Nothing but the lines from the one containing "[radio] (31, 839)" through the last line of the records below should be written out, each exactly as it stands.
• • •
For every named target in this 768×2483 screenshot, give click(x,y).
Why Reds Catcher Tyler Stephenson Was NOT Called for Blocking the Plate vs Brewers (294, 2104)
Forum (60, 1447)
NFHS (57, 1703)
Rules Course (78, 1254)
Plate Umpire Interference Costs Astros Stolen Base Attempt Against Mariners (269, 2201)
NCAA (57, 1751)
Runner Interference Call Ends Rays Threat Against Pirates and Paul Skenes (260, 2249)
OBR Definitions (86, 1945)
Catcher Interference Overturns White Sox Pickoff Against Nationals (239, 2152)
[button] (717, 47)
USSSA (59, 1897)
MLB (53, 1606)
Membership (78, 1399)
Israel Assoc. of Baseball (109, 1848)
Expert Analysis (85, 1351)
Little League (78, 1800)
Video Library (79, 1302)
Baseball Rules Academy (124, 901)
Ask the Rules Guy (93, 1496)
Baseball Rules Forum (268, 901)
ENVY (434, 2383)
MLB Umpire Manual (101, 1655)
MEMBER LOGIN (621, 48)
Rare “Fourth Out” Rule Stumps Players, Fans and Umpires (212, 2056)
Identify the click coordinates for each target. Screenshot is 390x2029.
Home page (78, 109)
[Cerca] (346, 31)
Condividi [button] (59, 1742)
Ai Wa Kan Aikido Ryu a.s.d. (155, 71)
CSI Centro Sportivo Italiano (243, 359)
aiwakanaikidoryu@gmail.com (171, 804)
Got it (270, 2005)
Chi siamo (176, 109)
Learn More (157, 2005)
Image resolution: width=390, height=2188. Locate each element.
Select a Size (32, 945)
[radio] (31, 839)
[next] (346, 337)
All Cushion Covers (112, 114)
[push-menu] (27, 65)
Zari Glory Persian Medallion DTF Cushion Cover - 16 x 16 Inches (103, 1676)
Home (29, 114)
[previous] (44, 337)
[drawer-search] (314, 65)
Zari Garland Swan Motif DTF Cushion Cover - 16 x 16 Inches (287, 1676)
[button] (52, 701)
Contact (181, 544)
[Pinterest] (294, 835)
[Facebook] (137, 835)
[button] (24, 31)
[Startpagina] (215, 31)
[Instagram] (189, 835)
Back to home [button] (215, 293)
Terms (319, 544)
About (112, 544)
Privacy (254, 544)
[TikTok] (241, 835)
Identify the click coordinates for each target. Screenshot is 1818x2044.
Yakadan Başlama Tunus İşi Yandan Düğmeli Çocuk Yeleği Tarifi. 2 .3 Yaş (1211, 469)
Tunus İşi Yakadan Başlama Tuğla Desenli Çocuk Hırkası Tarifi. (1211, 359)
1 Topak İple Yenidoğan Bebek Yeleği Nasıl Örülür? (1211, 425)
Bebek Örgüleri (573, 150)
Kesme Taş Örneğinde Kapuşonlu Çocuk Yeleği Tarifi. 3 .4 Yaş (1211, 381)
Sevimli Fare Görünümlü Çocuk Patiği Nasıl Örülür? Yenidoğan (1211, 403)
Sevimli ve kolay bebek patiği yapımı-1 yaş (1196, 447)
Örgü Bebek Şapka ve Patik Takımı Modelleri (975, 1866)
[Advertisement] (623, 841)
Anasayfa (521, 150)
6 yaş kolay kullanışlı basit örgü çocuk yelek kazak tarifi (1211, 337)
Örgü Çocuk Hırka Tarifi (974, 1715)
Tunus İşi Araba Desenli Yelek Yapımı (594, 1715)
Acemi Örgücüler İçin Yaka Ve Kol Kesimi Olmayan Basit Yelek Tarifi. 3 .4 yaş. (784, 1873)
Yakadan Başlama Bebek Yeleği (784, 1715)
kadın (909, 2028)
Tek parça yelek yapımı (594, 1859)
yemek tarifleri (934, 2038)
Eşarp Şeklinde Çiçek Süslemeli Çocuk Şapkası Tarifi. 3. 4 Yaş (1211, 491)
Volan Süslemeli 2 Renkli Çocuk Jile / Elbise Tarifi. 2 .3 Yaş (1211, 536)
• • •
• Solution to this exercise:
[radio] (31, 839)
[next] (346, 337)
All Cushion Covers (112, 114)
[push-menu] (27, 65)
Zari Glory Persian Medallion DTF Cushion Cover - 16 x 16 Inches (103, 1676)
Home (29, 114)
[previous] (44, 337)
[drawer-search] (314, 65)
Zari Garland Swan Motif DTF Cushion Cover - 16 x 16 Inches (287, 1676)
[button] (52, 701)
Contact (181, 544)
[Pinterest] (294, 835)
[Facebook] (137, 835)
[button] (24, 31)
[Startpagina] (215, 31)
[Instagram] (189, 835)
Back to home [button] (215, 293)
Terms (319, 544)
About (112, 544)
Privacy (254, 544)
[TikTok] (241, 835)
Identify the click coordinates for each target. Screenshot is 1818x2044.
Yakadan Başlama Tunus İşi Yandan Düğmeli Çocuk Yeleği Tarifi. 2 .3 Yaş (1211, 469)
Tunus İşi Yakadan Başlama Tuğla Desenli Çocuk Hırkası Tarifi. (1211, 359)
1 Topak İple Yenidoğan Bebek Yeleği Nasıl Örülür? (1211, 425)
Bebek Örgüleri (573, 150)
Kesme Taş Örneğinde Kapuşonlu Çocuk Yeleği Tarifi. 3 .4 Yaş (1211, 381)
Sevimli Fare Görünümlü Çocuk Patiği Nasıl Örülür? Yenidoğan (1211, 403)
Sevimli ve kolay bebek patiği yapımı-1 yaş (1196, 447)
Örgü Bebek Şapka ve Patik Takımı Modelleri (975, 1866)
[Advertisement] (623, 841)
Anasayfa (521, 150)
6 yaş kolay kullanışlı basit örgü çocuk yelek kazak tarifi (1211, 337)
Örgü Çocuk Hırka Tarifi (974, 1715)
Tunus İşi Araba Desenli Yelek Yapımı (594, 1715)
Acemi Örgücüler İçin Yaka Ve Kol Kesimi Olmayan Basit Yelek Tarifi. 3 .4 yaş. (784, 1873)
Yakadan Başlama Bebek Yeleği (784, 1715)
kadın (909, 2028)
Tek parça yelek yapımı (594, 1859)
yemek tarifleri (934, 2038)
Eşarp Şeklinde Çiçek Süslemeli Çocuk Şapkası Tarifi. 3. 4 Yaş (1211, 491)
Volan Süslemeli 2 Renkli Çocuk Jile / Elbise Tarifi. 2 .3 Yaş (1211, 536)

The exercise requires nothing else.